Contents
Our client started with a simple but powerful idea: bring all the old-school paper promo booklets into one digital, location-based app. With its help, users can open the app and see discounts from multiple stores in one place.
When we joined the project, it was at the MVP stage. The product itself was in active development, and the team had already set up Kubernetes, a container orchestration tool, which gave them a solid foundation. However, the infrastructure wasn’t yet ready for geographic expansion. It worked well for building features, but not for:
- Onboarding thousands of users
- Launching simultaneously in several European countries
- Preparing for the longer-term goal of global rollout
Before we could even think about the expansion plan, there were a few critical things we needed to handle. We reorganized our client’s Kubernetes architecture into a clean, country-based namespace model, implemented a CI/CD pipeline, and upgraded monitoring
Only once the architecture became stable, transparent, and manageable did we move on to designing how it should grow.
That’s when the project’s leadership requested a clear, long-term roadmap that would outline:
- How to scale inside their current cloud provider and what must change at specific growth milestones (5k, 30k, 100k+ users).
- Pros and cons of staying on DigitalOcean vs. moving to an on-premise setup
- A full disaster recovery strategy
In the next sections, we’ll walk through how that expansion plan was created, step by step, and the final direction we recommended for the project’s future growth.
Assessing Our Client’s Starting Point
Having already worked within the project’s environment, we had a solid understanding of its architecture, performance characteristics, and constraints—the foundation we needed for the expansion plan.
The team had invested in a modern cloud-native setup, and a lot of the groundwork for future scaling was already there.
The project is hosted on DigitalOcean (EU Frankfurt), which is a practical choice for early startup phases: predictable pricing, simple management, and enough power to get an MVP off the ground.
On top of that, the product is running in a Kubernetes-based architecture designed with multiple critical components:
- A Kubernetes cluster combining scalable and static node pools
- A primary PostgreSQL instance plus a replica
- Redis
- Elasticsearch
- RabbitMQ
- DigitalOcean object storage for logs and crawler images
- An internal Docker registry
- Cloudflare
- A monitoring stack built around Grafana, Prometheus, and Zabbix (used specifically for parsers)

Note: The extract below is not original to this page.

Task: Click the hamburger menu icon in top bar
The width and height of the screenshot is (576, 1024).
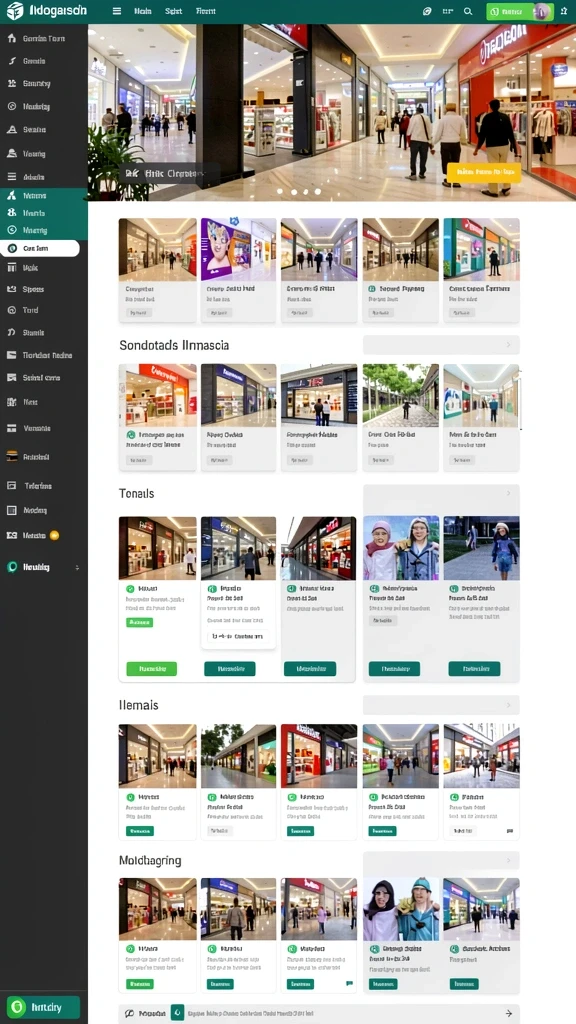Action: 117,11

Here’s the current infrastructure scheme:
One of the strongest parts of the setup is the namespace-per-country model. Each country—Poland, Germany, Slovenia, and others—has its own namespace in the Kubernetes cluster. Each namespace contains everything that region needs, while shared components are centralized. This structure is already aligned with our client’s plan to expand across Europe.

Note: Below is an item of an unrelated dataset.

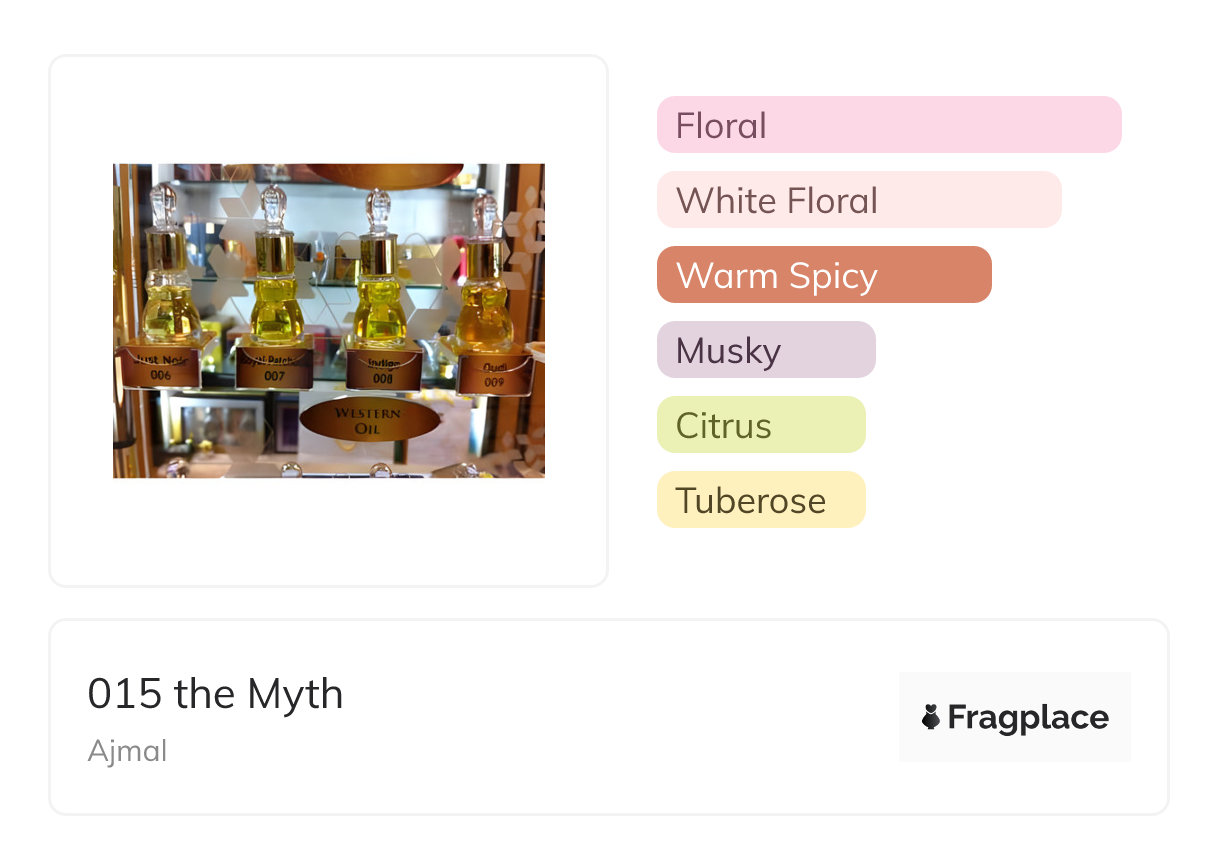
Task: Click the Just Noir 006 label plate
Action: tap(161, 367)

Business and Technical Drivers Behind the Expansion Plan
The client outlined a set of non-negotiable requirements for the infrastructure:
- Support for growth from 5k → 30k → 100k users and beyond
- High stability and built-in redundancy
- A disaster recovery strategy, with clear expectations on recovery time and data loss
- Predictable, controllable infrastructure costs that can be explained to stakeholders
- Compliance with GDPR and local regulations in every country where our client operates
- Strong observability: monitoring, logging, and regular security and infrastructure audits
Common Recommendations Before Scaling
We also shared a set of general recommendations. These improvements were universal optimizations that would help our client save money, reduce risks, and prepare for smoother future growth.
Here are the main recommendations our team provided:
- Make better use of Redis. Redis was technically there, but not working to its full potential. Proper caching would take pressure off PostgreSQL and Elasticsearch, speed up responses, and lower cloud costs. If caching wasn’t going to be used actively, removing the underutilized instance was also an option.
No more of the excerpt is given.